Most of us are familiar with the term karma and likely have a general understanding of what it means. Perhaps we use it in our vocabulary – “oh yes, well that’s just karma” – referring generally to a negative or positive situation. I can only speak for myself here, but my use of the word was no indication that I had any idea about the laws of karma or why such a thing would matter to me.
After spending a fair amount of time in Asia, I became more familiar with the term and it’s profound importance in Eastern philosophies and religions. Karma is defined as “any kind of intentional action whether mental, verbal, or physical,” which creates the cycle of cause and effect. All good and bad action constitutes karma and involves both past and present actions. Karmic reactions (or vipaka, meaning the result of Karma) at present can even be from actions in past lifetimes according to Buddhists.
For most of us, we would often view our present situations as strictly negative or positive, that we have been dealt a bad hand by Almighty God or are unlucky. “I just can’t believe my wife left me” for instance, or “wow I’m so lucky I won the lottery.” Yet, with the laws of karma, our present situation can be viewed as a consequence of past actions that we must work through. Even if we see our present situation as crap, we still have the power to create fresh karma which can lead to our own progress or downfall in this life.
Eastern philosophy has obviously made its way into Western societies – being a “Buddhist” and taking up meditation has become somewhat of a trend. However, we continue to be deeply influenced by our capitalist system of productivity and our Catholic conditioning of an almighty God controlling our destinies. As a consequence, we often behave in ways that benefit us individually but may not benefit the individuals or communities around us. In other words, karma isn’t really something that is deeply rooted in Western culture or our daily thoughts and actions.

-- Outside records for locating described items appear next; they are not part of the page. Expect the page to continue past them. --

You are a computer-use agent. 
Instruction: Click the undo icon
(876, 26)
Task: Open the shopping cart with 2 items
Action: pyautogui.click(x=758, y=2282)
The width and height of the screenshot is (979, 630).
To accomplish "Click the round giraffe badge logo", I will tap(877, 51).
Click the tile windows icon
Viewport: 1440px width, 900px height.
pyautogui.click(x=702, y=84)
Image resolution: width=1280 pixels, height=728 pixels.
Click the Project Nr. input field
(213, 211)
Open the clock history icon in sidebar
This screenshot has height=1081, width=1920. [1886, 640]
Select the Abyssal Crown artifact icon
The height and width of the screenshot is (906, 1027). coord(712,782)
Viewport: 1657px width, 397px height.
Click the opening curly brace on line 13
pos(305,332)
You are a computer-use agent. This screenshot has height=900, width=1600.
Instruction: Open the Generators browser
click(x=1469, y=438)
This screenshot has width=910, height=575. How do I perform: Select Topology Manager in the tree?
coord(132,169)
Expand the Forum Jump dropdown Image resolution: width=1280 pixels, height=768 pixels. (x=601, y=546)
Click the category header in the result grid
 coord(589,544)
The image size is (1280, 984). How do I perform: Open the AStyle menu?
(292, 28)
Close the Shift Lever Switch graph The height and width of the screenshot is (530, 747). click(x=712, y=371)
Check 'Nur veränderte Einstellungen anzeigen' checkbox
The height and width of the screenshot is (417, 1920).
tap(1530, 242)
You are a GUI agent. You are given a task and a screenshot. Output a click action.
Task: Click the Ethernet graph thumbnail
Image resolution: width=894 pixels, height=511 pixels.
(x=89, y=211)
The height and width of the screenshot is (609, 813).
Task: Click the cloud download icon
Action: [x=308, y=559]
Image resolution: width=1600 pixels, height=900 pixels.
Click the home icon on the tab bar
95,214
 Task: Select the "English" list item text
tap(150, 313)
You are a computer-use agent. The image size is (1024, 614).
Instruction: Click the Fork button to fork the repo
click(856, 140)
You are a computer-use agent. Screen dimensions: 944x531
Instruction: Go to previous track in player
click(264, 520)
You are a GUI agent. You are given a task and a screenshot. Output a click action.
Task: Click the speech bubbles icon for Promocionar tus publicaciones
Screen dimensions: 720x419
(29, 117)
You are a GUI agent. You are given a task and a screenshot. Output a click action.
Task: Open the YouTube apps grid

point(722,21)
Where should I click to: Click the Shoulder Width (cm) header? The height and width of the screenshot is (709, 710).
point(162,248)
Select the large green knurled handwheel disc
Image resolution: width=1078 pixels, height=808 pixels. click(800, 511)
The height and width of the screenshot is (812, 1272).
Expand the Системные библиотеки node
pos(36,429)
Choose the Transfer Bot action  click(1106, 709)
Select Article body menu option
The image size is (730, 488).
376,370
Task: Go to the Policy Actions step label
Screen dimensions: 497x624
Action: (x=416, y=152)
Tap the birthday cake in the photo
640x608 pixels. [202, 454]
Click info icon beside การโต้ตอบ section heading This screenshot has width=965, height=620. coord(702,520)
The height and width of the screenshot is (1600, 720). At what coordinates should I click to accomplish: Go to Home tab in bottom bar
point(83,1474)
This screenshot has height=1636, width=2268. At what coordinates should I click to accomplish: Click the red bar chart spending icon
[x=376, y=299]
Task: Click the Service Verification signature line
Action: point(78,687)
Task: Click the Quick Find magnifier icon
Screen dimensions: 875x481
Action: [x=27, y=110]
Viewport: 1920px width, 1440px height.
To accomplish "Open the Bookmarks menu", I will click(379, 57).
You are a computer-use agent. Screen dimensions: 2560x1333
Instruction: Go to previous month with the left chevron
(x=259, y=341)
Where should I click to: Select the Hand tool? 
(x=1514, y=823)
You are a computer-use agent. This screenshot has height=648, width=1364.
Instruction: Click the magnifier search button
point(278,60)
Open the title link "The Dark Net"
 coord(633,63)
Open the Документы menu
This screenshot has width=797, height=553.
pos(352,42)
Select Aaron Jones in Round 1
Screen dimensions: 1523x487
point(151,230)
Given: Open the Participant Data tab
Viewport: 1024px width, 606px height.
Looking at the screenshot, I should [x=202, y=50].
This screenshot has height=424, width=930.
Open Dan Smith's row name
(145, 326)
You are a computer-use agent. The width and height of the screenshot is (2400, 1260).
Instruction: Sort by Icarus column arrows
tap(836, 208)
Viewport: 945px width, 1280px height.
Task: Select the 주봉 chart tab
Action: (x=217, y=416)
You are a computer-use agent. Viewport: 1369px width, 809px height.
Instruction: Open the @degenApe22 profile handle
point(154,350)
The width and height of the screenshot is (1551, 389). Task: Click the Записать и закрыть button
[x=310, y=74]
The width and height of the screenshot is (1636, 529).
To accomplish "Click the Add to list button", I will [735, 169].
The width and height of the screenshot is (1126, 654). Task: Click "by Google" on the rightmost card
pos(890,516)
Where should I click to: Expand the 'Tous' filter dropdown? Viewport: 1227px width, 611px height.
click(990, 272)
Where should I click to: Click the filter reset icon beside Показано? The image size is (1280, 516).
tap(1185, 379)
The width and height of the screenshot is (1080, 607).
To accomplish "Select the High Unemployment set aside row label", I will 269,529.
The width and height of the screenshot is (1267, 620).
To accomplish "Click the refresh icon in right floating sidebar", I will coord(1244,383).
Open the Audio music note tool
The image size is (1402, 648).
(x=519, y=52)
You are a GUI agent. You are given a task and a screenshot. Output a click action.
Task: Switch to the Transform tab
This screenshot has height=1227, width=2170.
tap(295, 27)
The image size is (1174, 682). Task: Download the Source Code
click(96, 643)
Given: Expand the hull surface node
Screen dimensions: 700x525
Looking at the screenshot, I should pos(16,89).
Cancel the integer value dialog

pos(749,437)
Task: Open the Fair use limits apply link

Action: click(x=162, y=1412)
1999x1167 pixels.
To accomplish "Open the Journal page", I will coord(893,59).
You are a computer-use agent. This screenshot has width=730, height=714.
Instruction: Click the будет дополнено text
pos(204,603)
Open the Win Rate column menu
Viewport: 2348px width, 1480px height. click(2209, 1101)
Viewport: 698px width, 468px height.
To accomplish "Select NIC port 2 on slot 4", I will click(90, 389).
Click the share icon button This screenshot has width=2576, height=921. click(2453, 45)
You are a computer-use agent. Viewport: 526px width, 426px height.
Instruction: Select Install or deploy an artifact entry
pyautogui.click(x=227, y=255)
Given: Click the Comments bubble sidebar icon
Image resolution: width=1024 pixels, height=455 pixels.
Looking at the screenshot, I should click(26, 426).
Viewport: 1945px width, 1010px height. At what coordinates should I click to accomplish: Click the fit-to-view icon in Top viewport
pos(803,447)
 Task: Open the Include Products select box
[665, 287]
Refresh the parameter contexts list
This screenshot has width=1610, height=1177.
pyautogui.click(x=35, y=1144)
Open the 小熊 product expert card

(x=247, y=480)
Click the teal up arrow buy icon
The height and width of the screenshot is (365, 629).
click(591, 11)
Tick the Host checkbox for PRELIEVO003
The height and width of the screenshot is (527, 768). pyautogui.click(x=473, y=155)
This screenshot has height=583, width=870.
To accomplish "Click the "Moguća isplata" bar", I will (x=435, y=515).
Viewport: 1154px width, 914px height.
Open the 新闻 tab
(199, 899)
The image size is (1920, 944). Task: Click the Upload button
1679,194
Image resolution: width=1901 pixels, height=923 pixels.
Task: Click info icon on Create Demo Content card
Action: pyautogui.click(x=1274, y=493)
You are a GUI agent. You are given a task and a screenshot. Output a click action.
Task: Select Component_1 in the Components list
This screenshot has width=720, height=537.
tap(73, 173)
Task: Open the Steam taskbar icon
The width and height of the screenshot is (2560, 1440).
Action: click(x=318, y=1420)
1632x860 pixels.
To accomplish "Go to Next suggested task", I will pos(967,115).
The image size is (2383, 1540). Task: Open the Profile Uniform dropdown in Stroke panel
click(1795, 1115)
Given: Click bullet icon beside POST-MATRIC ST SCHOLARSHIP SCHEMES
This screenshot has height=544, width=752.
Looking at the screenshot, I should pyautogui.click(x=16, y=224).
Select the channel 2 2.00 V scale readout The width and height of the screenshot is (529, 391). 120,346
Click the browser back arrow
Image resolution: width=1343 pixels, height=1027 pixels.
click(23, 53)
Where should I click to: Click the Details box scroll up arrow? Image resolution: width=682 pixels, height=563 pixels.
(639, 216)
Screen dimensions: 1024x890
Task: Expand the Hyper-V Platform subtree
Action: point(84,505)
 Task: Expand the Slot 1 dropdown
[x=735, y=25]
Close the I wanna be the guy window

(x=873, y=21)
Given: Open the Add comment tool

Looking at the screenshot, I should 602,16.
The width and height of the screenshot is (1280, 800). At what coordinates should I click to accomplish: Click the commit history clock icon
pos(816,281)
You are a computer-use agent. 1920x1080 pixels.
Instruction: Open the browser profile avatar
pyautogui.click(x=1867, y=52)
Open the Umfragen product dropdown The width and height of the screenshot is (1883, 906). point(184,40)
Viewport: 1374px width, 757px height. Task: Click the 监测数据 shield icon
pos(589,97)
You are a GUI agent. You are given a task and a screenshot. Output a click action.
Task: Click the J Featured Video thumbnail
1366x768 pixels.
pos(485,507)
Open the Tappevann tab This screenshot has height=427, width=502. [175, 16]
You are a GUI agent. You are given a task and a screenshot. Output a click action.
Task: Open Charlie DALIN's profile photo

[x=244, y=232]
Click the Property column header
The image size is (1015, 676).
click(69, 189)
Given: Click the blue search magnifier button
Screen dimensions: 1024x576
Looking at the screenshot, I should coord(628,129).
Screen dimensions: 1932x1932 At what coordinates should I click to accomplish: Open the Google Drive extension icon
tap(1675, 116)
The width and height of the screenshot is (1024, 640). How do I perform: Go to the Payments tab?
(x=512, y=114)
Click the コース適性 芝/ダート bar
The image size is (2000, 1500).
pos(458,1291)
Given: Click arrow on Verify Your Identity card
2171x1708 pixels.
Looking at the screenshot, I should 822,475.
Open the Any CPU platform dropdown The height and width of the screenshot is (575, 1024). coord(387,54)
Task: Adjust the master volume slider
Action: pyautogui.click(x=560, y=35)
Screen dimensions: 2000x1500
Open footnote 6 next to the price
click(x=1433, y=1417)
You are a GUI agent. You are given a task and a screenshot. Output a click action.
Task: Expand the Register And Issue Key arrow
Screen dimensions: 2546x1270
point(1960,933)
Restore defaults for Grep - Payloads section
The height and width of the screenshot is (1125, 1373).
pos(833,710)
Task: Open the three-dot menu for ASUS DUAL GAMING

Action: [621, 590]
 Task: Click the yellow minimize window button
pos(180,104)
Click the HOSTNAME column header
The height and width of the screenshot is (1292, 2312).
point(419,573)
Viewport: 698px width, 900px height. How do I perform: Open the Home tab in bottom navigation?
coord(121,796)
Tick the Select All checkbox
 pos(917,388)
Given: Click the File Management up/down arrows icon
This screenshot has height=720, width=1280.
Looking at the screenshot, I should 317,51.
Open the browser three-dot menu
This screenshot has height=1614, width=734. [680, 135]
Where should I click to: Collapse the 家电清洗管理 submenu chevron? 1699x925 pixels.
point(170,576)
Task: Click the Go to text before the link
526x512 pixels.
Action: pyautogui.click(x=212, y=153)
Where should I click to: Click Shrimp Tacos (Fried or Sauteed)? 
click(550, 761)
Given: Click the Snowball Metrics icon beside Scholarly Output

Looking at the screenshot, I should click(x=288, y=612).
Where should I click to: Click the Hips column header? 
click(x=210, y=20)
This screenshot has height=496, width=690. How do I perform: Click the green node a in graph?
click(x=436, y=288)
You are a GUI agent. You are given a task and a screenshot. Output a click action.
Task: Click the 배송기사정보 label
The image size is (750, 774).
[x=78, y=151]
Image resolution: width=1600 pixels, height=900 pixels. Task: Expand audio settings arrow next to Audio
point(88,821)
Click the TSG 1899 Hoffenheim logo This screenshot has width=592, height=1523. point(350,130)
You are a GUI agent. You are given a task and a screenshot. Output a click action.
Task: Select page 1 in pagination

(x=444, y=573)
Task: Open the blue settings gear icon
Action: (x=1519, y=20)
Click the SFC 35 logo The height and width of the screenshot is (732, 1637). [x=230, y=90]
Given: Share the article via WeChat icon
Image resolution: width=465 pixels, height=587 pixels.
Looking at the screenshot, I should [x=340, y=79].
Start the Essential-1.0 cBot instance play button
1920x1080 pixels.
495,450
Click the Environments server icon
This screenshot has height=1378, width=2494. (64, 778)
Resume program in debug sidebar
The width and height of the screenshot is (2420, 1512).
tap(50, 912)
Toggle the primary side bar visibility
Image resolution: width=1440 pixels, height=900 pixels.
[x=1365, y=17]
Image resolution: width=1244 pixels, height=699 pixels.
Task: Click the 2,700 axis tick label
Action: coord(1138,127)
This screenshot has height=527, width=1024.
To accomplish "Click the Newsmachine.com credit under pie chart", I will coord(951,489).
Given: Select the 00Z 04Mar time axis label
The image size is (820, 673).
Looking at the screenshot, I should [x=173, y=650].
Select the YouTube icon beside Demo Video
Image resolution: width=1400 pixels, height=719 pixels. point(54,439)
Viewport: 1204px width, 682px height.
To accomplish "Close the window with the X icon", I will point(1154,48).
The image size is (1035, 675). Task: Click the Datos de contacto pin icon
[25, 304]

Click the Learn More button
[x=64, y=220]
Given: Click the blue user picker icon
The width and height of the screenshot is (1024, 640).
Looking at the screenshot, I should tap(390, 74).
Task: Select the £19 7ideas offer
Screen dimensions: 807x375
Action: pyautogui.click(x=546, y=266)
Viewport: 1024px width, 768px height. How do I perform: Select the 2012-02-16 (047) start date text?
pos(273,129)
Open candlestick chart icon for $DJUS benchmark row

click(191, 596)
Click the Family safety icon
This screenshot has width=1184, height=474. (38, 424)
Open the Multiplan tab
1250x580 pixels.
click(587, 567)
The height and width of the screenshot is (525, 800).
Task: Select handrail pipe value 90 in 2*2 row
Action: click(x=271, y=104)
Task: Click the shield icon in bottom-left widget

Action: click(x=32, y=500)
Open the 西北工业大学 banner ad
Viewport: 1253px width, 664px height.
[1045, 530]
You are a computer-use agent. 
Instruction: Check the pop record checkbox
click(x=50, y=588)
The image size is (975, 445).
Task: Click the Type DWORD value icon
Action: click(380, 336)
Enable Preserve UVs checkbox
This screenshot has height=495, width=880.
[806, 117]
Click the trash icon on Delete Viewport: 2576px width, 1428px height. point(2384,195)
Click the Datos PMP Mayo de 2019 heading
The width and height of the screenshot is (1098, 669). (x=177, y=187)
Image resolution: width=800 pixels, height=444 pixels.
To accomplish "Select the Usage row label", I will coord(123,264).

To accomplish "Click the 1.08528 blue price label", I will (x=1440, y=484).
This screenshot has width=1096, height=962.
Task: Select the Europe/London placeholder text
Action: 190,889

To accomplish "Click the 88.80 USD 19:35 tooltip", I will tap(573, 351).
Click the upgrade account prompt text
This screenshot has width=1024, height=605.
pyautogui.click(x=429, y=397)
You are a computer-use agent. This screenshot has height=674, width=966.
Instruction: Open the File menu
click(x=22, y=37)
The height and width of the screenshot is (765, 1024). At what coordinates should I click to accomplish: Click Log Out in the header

Learning about karma and Eastern philosophies has helped me to view things a little differently than I previously have. For instance, two days ago I found a five dollar bill on the ground. For a moment I thought about selfishly keeping this five dollar bill for myself, as I previously would have. I could use that for groceries or coffee I thought to myself. But then I decided to donate it to a park that I frequently visit instead without thinking much of it.
The following day I was walking down a busy street on a Friday night and noticed a twenty dollar bill that others had obviously walked past. I looked at the twenty dollar bill and began to laugh to myself. Though this little situation may seem incredibly coincidental, it was a very powerful reminder that our actions strongly influence our lives – we are our thoughts, actions, and intentions.
Perhaps this little event was not some huge karmic lesson, but it reminded me that what we give comes back to us when done without selfishness, craving, expectation, or delusion. When we act with our hearts, with kindness, and with selflessness, the world presents us with a joyful picture, as that is what we are giving out. When we do not, and I have experienced both aspects, the world presents us with a dark, unfriendly, and lonely reality.
It is this very simple formula that one tends to easily forget: we are the life we choose to live and we are the energy we choose to put out.
So friends, which kind of karma would you like to create? Do you even believe in karma?